TASK REQUIREMENTS -> Rewrite every line of the entries below, keeping their text, and shift each coordinate in the answers by -63. Leave the pictures out.

TASK MATERIAL ->
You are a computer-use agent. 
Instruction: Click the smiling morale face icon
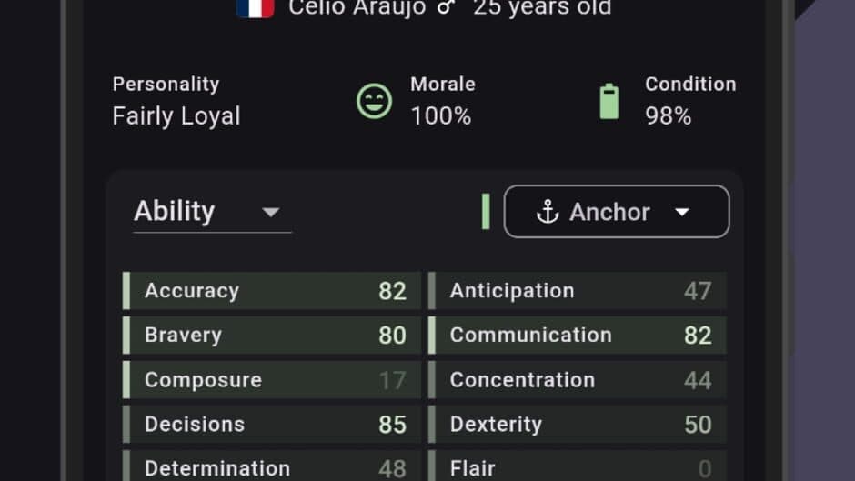pos(374,101)
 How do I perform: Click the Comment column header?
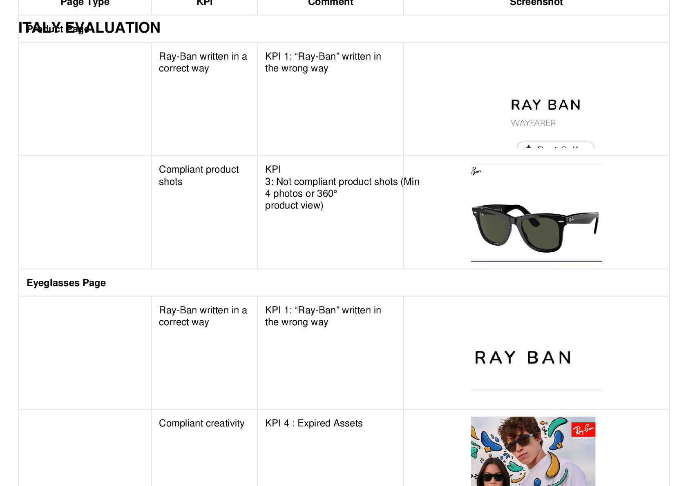pos(331,2)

SOLUTION TO THE EXERCISE ->
You are a computer-use agent. 
Instruction: Click the smiling morale face icon
pos(311,38)
 How do I perform: Click the Comment column header?
pos(268,-61)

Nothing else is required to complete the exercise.